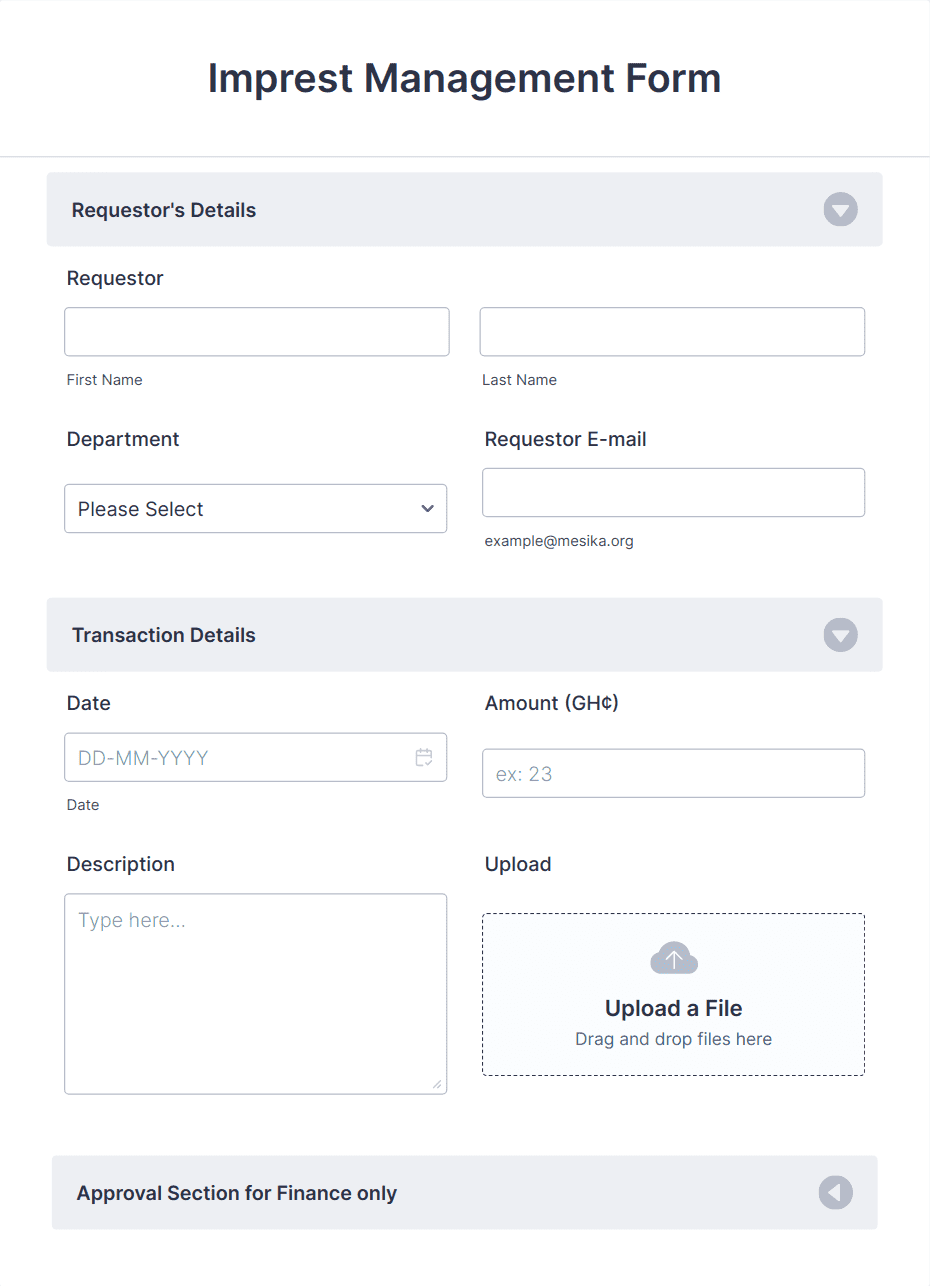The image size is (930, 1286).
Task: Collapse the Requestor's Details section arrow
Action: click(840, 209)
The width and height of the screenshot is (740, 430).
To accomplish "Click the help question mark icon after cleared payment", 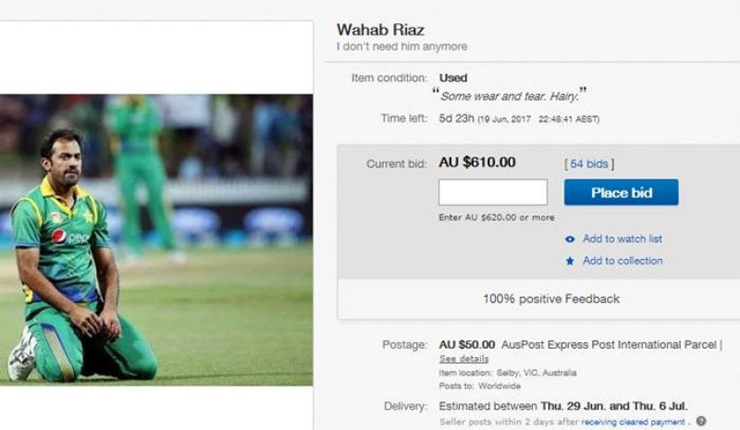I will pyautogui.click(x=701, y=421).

=====

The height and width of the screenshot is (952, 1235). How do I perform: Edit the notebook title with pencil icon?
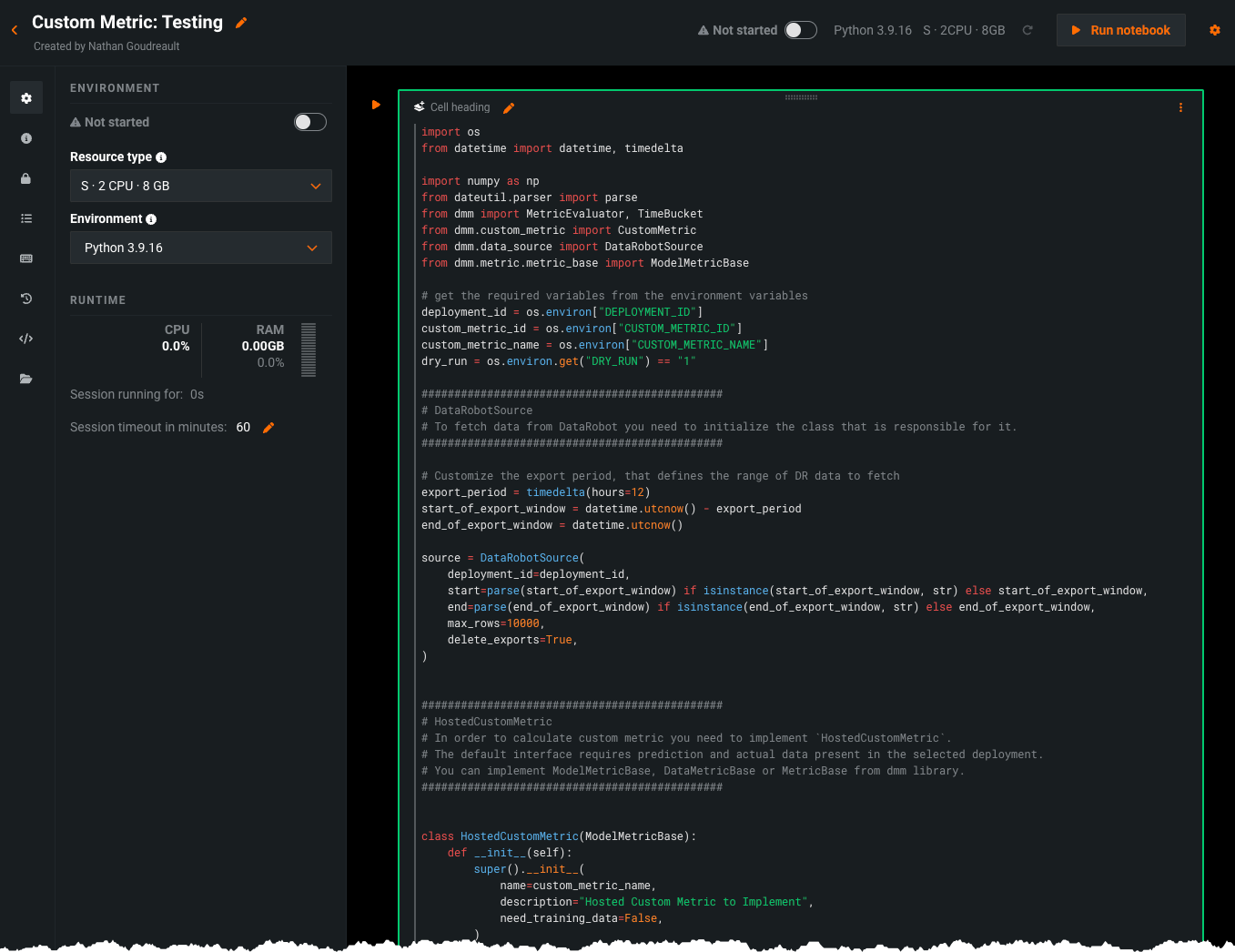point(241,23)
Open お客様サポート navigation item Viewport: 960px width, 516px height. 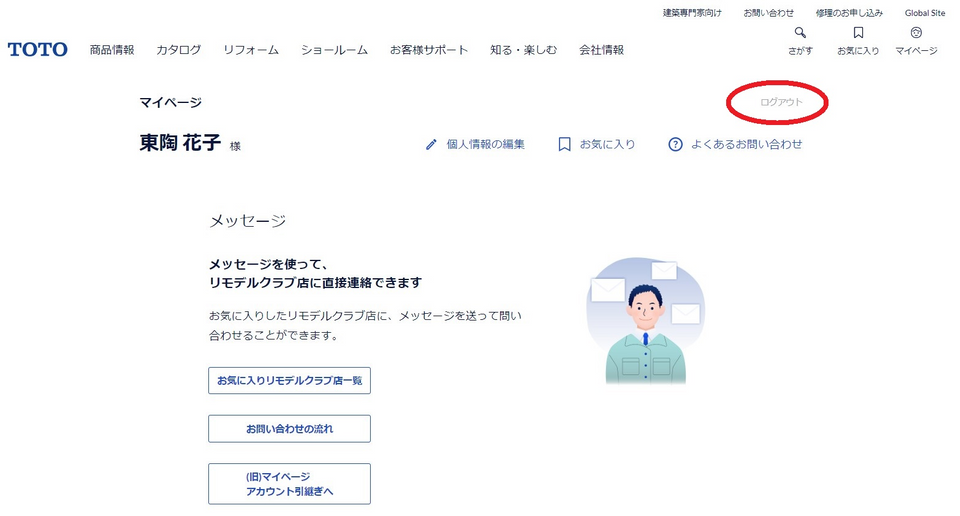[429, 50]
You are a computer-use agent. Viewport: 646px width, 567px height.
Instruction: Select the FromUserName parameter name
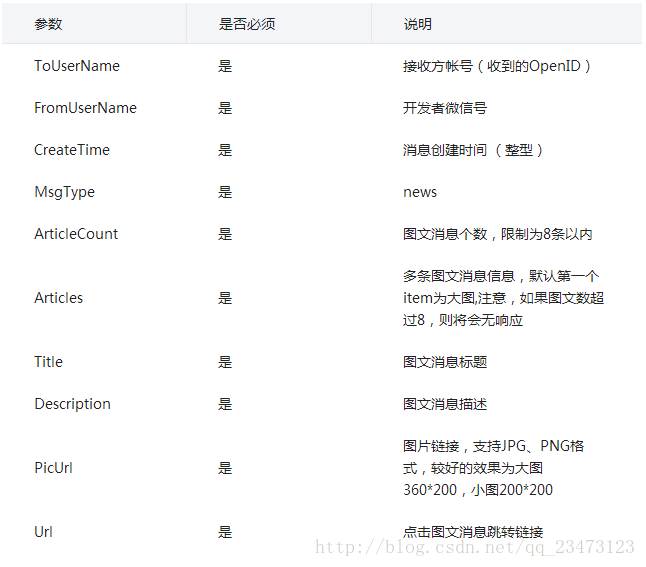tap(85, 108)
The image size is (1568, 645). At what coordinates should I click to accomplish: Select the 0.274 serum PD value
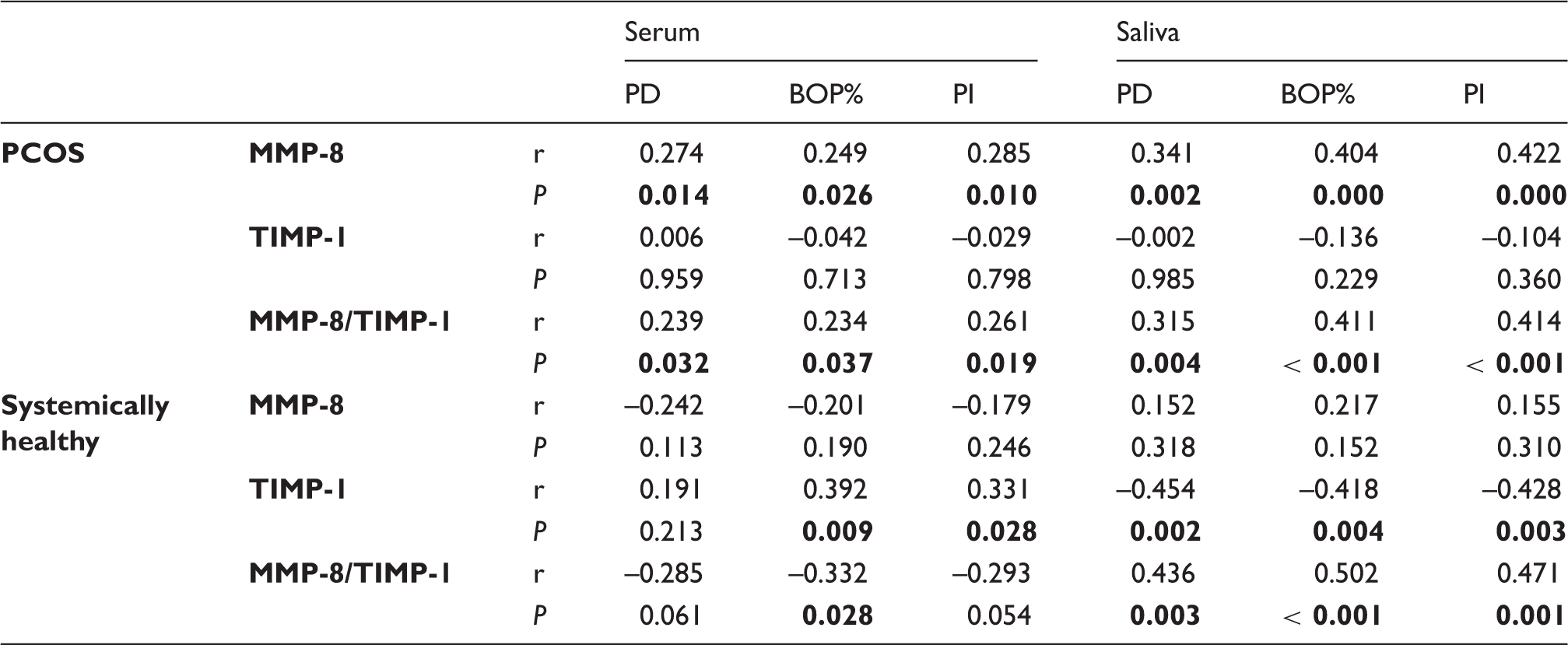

=====

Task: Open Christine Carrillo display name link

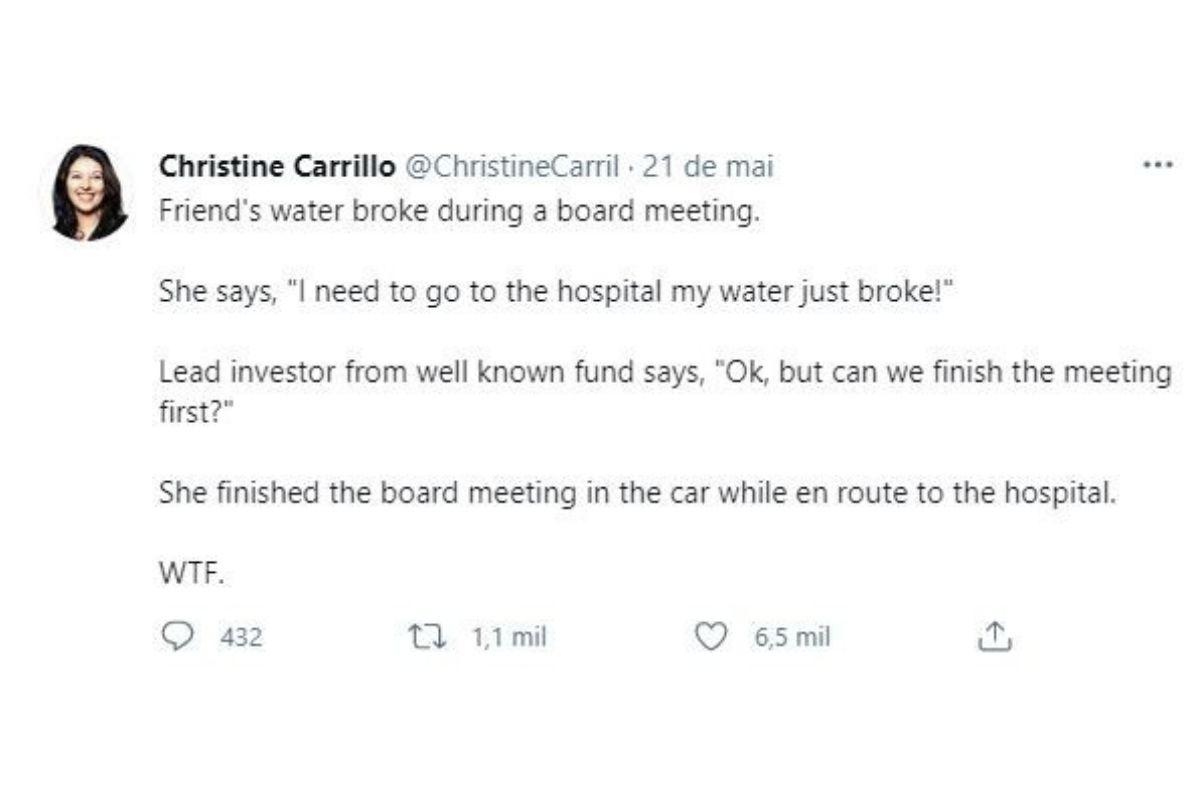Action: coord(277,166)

=====

_Required work_: Put the lines between the one holding "You are a computer-use" and the one holding "The image size is (1568, 645).", inclusive, into a numbered list, skipping any blank lines. Leave the pictures out of your answer.

_Task answer_:
1. You are a computer-use agent. Viewport: 646px width, 567px height.
2. Instruction: Select the FromUserName parameter name
3. tap(85, 108)
4. The image size is (1568, 645). At what coordinates should I click to accomplish: Select the 0.274 serum PD value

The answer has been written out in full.